Темнеют три ямы.
Просто как-то это все здесь, на фронте. Был вчера - сегодня нет. А завтра, может, и тебя не будет. И так же глухо будет падать земля на крышку твоего гроба. А может, и гроба не будет, а занесет тебя снегом и будешь лежать, уткнувшись лицом в землю, пока война не кончится.
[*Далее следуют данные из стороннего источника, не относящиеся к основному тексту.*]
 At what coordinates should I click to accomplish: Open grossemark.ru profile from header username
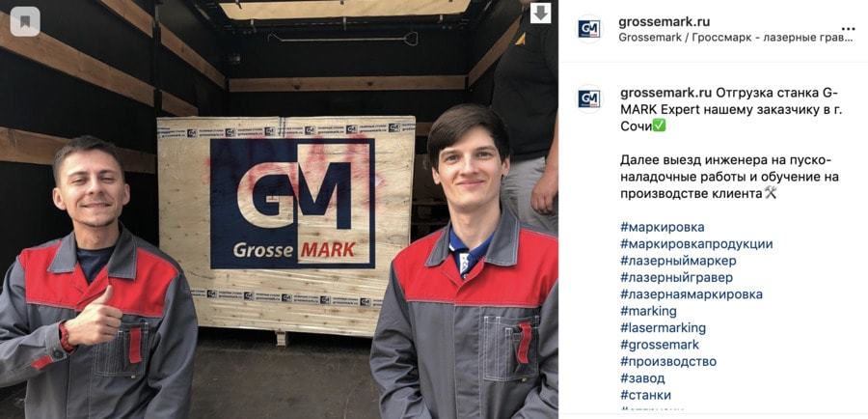click(x=664, y=22)
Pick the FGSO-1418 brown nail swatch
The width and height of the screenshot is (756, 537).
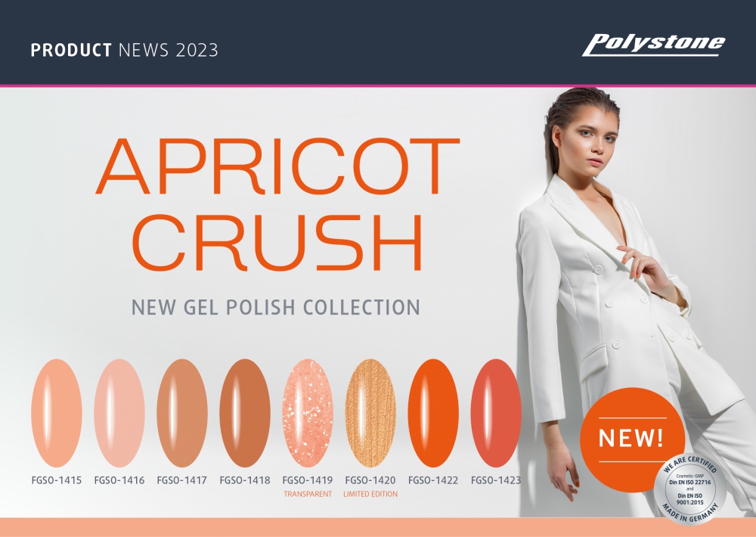245,413
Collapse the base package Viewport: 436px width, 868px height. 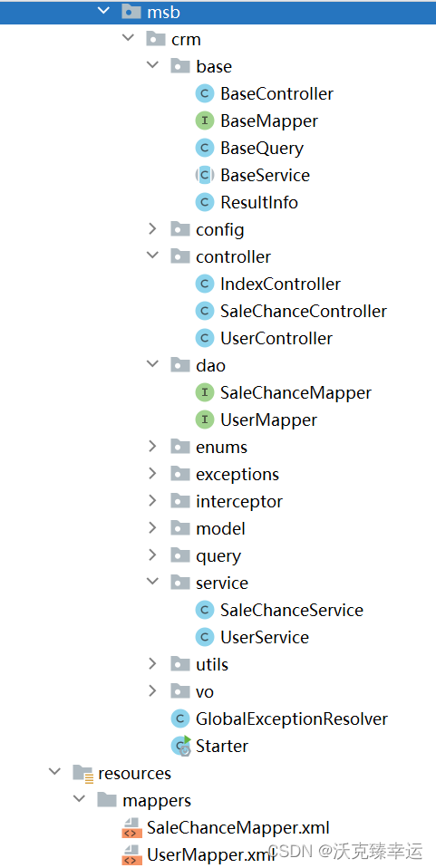tap(152, 66)

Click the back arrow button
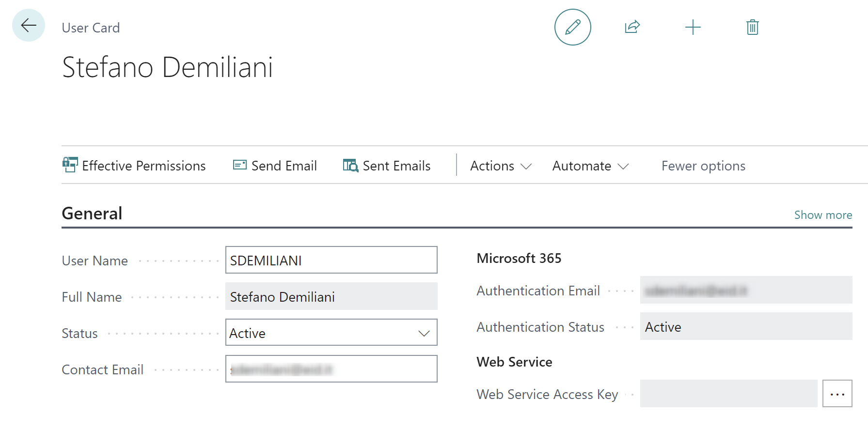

Три маленьких рыженьких холмика вырастают над Волгой. Три серые ушанки. Три колышка. Салют - сухая, мелкая дробь автомата. Точно эхо гудят дальнобойки за Волгой. Минута молчания. Саперы собирают лопаты, подправляют могилы.
И это все. Мы уходим.
Ни одному из них не было больше двадцати четырех лет. Карнаухову - двадцать пять. Даже похоронить его не удалось: его тело там - у немцев.
Так и не прочел он мне стихи свои. Они у меня сейчас в кармане, вместе с письмом матери и Люсиной карточкой. Простые, ясные, чистые - такие, каким он сам был.
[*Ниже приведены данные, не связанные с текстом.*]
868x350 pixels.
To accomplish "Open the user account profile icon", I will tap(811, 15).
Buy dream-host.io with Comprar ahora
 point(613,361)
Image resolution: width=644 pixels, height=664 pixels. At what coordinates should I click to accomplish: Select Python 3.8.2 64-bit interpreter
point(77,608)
...Ты от этой землянки низкой Так далеко, как мир иной, Мне ж такою видишься близкой, Будто вот - держусь рукой.
Вижу, как шевелятся ветви, Молодой шумит березняк, Как твоими косами ветер Оплетает, вяжет меня.
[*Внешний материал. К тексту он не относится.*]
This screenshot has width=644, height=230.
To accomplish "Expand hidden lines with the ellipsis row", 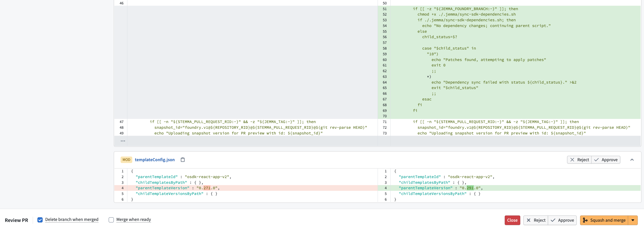I will [123, 141].
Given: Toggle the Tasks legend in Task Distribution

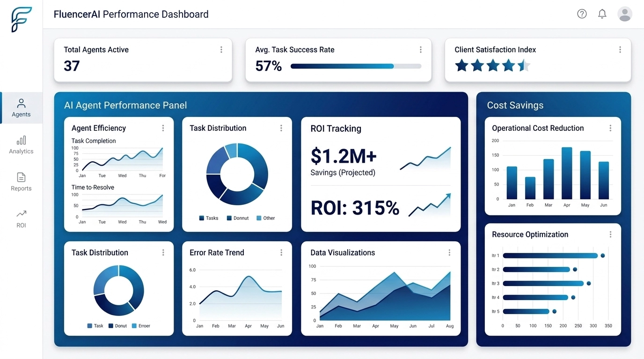Looking at the screenshot, I should click(208, 218).
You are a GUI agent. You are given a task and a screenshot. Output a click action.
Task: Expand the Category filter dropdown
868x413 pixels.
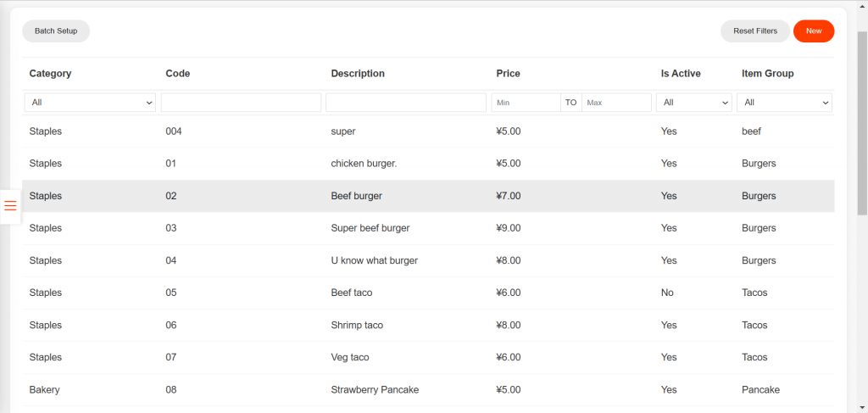point(90,103)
Портрет Лондона я вешаю над столиком ниже зеркала. Они немного даже похожи - Лондон и Карнаухов.
В последний раз я говорил с Карнауховым за три минуты до начала атаки. Он сидел на корточках в углу траншеи и прилаживал капсюли к гранатам. Я что-то спросил у него - не помню уже что. Он поднял голову, и впервые не увидел я в глазах его улыбки, глубокой, где-то на самом дне глаз, тихой улыбки, которая мне так нравилась. Он что-то ответил, и я ушел. Больше я его не видел.
Я долго лежу, уткнувшись лицом в подушку.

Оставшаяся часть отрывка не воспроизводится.